PROBLEM STATEMENT
Please report every line in the data below that contains the string "width", matching case exactly.

SUPPLIED MATERIAL
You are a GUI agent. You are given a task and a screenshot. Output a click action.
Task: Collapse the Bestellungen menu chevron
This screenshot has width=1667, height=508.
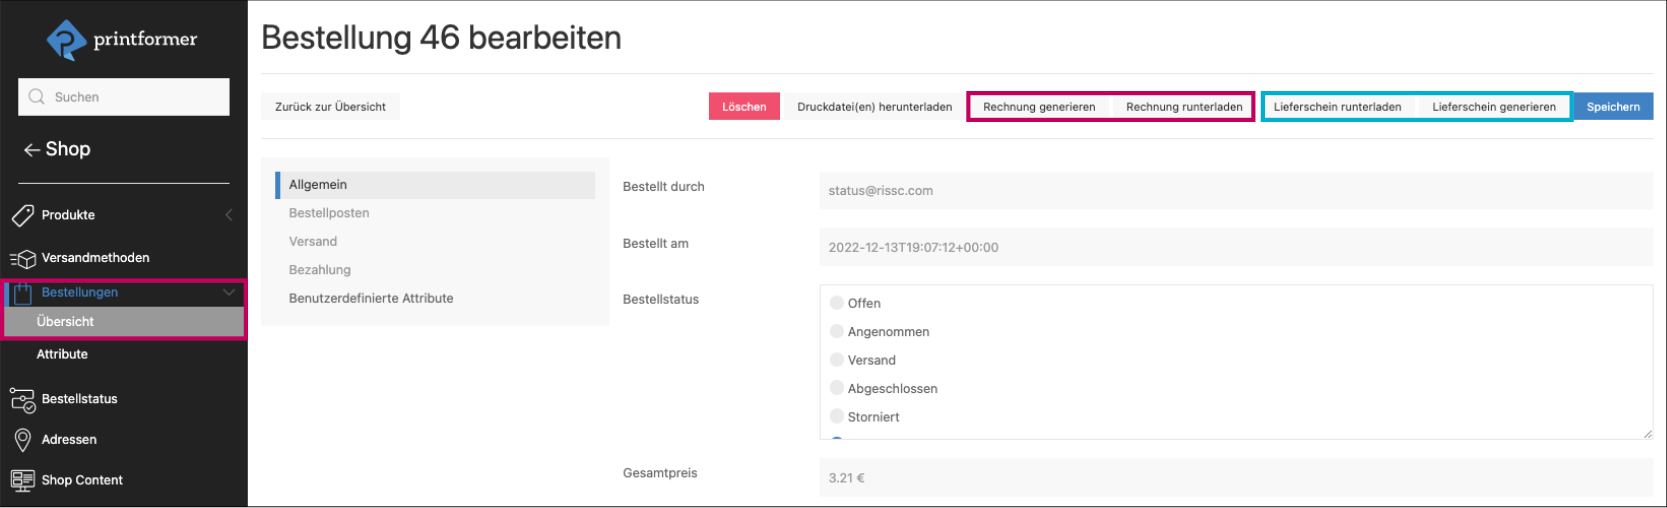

--

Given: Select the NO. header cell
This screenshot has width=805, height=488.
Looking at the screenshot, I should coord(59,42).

OUTPUT OF THE TASK
This screenshot has width=1667, height=508.
This screenshot has width=805, height=488.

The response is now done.